The government has finalised a list of 23 coal blocks to be auctioned in the third tranche beginning next week. These ready-to-operate mines are to be offered through forward and reverse bidding mechanism, which, the Centre is expecting, would fetch proceeds of over Rs 2 lakh crore.
The coal ministry had originally planned to auction nearly 16 blocks, but last week it is learnt to have added eight more mines to the auction list. Of the 23 mines, 15 have been earmarked for the power sector while eight are for unregulated sectors like steel, cement and captive power. In the first two tranches of the auction of 29 coal blocks bids, the government has garnered proceeds of Rs 2.09 lakh crore and the entire money would go to the state governments where these mines are located. Allocation of 38 mines to state-run companies is likely to take total proceeds to Rs 3.35 lakh crore over the next 30 years.
“Considering that the first two tranches mobilised huge proceeds, our expectation is that in the third tranche we should see total bids crossing Rs 2 lakh crore,” a source in the coal ministry told The Indian Express. The auction methodology would remain the same as in the earlier tranches. For the power sector mines it would be reverse bidding and forward bidding for the unregulated sectors.
These mines classified as Schedule-III blocks are the ones which are ready-to-operate and successful bidders are expected to face minimum hassles in exploring them, the source said. At the behest of steel and industry ministries, the coal ministry is likely to allow segmentation of utilities in the non-regulated sectors to enable them a level-playing field. The reason is that sectors like steel, cement and sponge iron should not be competing against each other.
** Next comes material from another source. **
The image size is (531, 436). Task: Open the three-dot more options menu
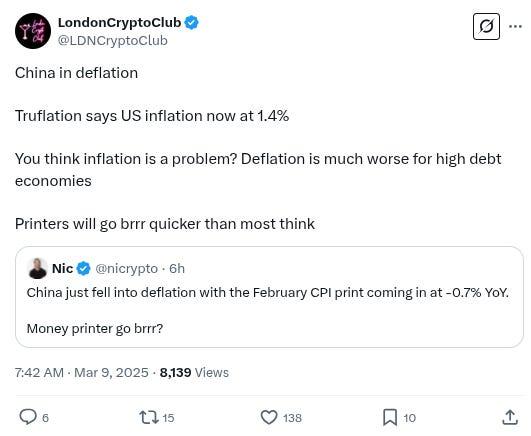click(515, 26)
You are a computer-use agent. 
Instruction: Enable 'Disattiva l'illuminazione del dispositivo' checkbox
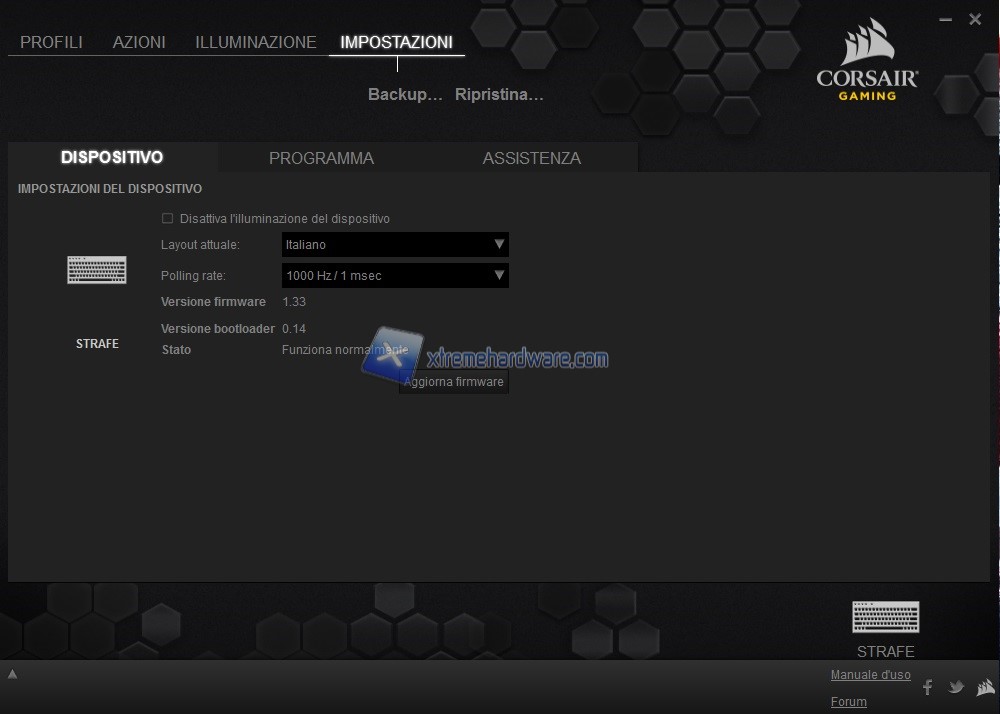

After the third tranche of auctions is over, the coal ministry is expected to commence allotment of coal blocks to mining PSUs of different states for selling fuel to coal-starved utilities.
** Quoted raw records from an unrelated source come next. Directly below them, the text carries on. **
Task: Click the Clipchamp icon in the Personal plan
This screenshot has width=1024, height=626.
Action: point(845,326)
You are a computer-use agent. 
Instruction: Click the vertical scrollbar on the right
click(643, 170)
The auction process has seen issues like alleged low bids for some blocks and intervention by Delhi and Jabalpur high courts for certain mines. Some bidders have levelled allegations of change of usage of some mines put on the block, a charge denied by the coal ministry. “When the Supreme Court cancelled allocations of 204 mines, it had held their allotment as arbitrary and illegal. Where is the case for change of usage?” another coal ministry official pointed out.
CIL’s fuel linkages likely to be awarded to lowest bidders
New Delhi: The Centre is likely to auction Coal India’s linkages or supply pacts by allowing the discoms of states to invite tariff-based bids and companies which are the lowest bidders would be awarded the linkages for a maximum of 15 years.
Key inputs for the draft paper for the auction methodology being prepared by an inter-ministerial committee (IMC) suggest that allowing discoms (power distribution companies) of the states to invite bids would significantly improve their fiscal health and awarding the linkages to lowest bidders would keep electricity prices in check for consumers.